Так, в работе М. Новиковой «миражность» описания трактуется как прямое проявление фантастически бесовского начала. «В этом мире, – пишет она, – буря правит всем и оборачивается всем». И далее: «А "предметная среда" ("зверь", "дитя", "солома") – сплошное оборотничество, заколдованная неосязаемость[77]».
М. Эпштейн высказывается о том же фрагменте стихотворения в более отвлеченном, философском ключе. По его мысли, у Пушкина стихия одновременно и зла, и печальна, выступает разом как насильница и страдалица. В ней совмещаются черты зверя и дитяти, она мучит и жалуется, т. е. страдает от собственного буйства, безумия, непросвещенности.[78]
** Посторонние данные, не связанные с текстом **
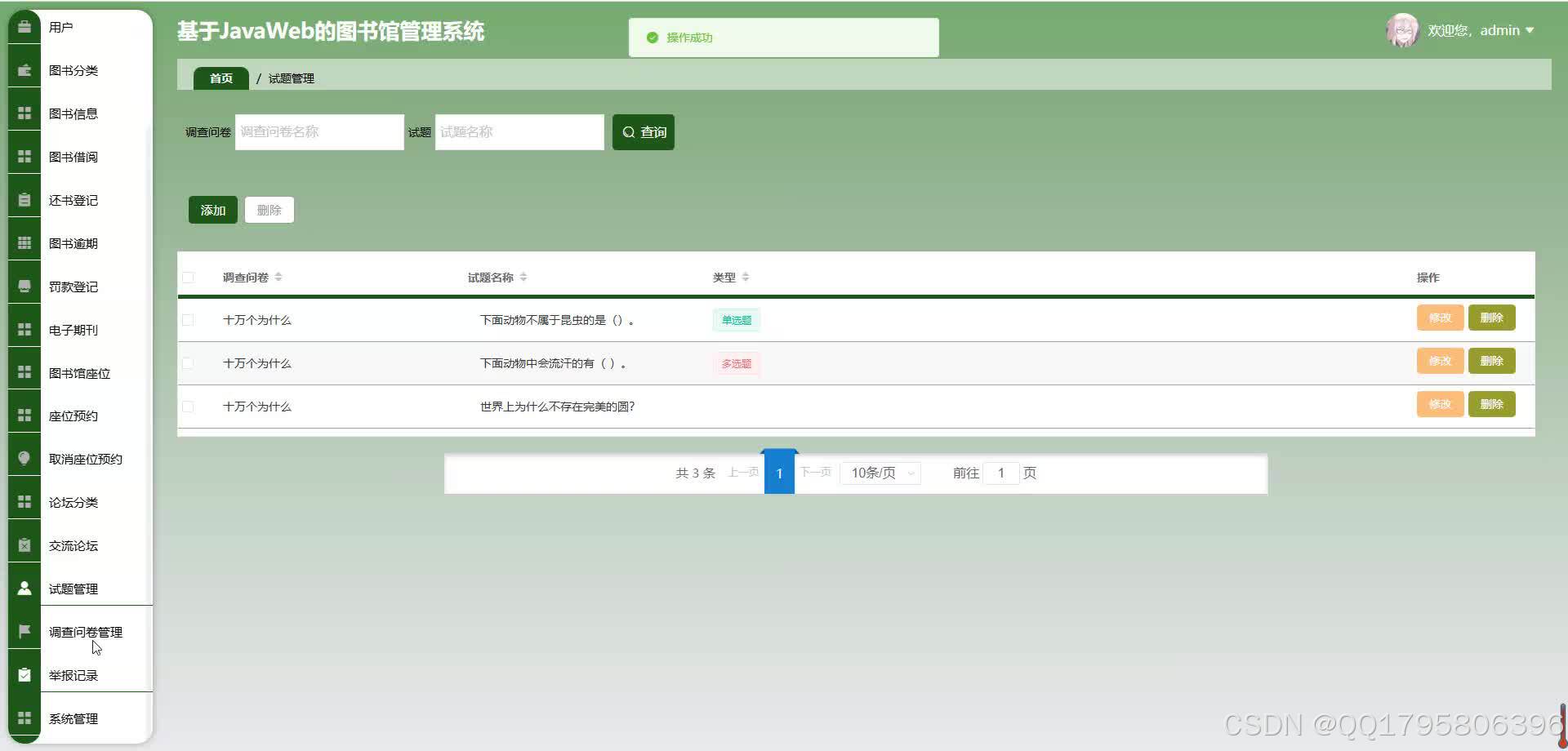Open the 10条/页 page size dropdown
Screen dimensions: 1568x751
pyautogui.click(x=880, y=473)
Сказанное (особенно во втором случае) не лишено убедительности. Но, думается, указанные авторы несколько сдвигают вектор исследования: «Зимний вечер» нечувствительно подменяется «Бесами». «Бесы» же – при всей их важности для творчества Пушкина в целом – не случайно будут написаны пятью годами позже.
В «Зимнем вечере» описание бури, на мой взгляд, выдвигает на первый план нечто гораздо более очевидное, «обыкновенное». А именно – характеристические признаки сознания, сквозь которое воссоздается звуковая картина. Все, чем «оборачивается» буря, может пригрезиться лишь тому, кто, как сказано в произведении примерно того же времени, в поэме «Граф Нулин», «долго жил в глуши печальной».
Голос бури имитирует звуки сугубо деревенские: вой зверя, плач ребенка, шуршание соломы «на крыше обветшалой»; поздний стук в окно. При этом заметим: воссоздавая «звуковой портрет» бури, автор не просто воспроизводит повседневные реалии; он значительно их переакцентирует. Я имею в виду прежде всего детали, замыкающие картину:
То по кровле обветшалой
Вдруг соломой зашумит,
То, как путник запоздалый,
К нам в окошко застучит.
Пушкинское слово, в силу присущего ему гипнотического воздействия, не оставляет психологической возможности усомниться в действительном существовании представленного. Но если оставаться верным принятой нами посылке относительно близости художественной и биографической ситуации, приходится заметить весьма показательный сдвиг. Господский дом в Михайловском – при всей его скромности – был тем не менее крыт не соломой[79]. Деталь не прагматическая, если помнить, что мы имеем дело не с частным случаем, но с проявлением обычая, регулировавшего жизнь старорусской глубинки.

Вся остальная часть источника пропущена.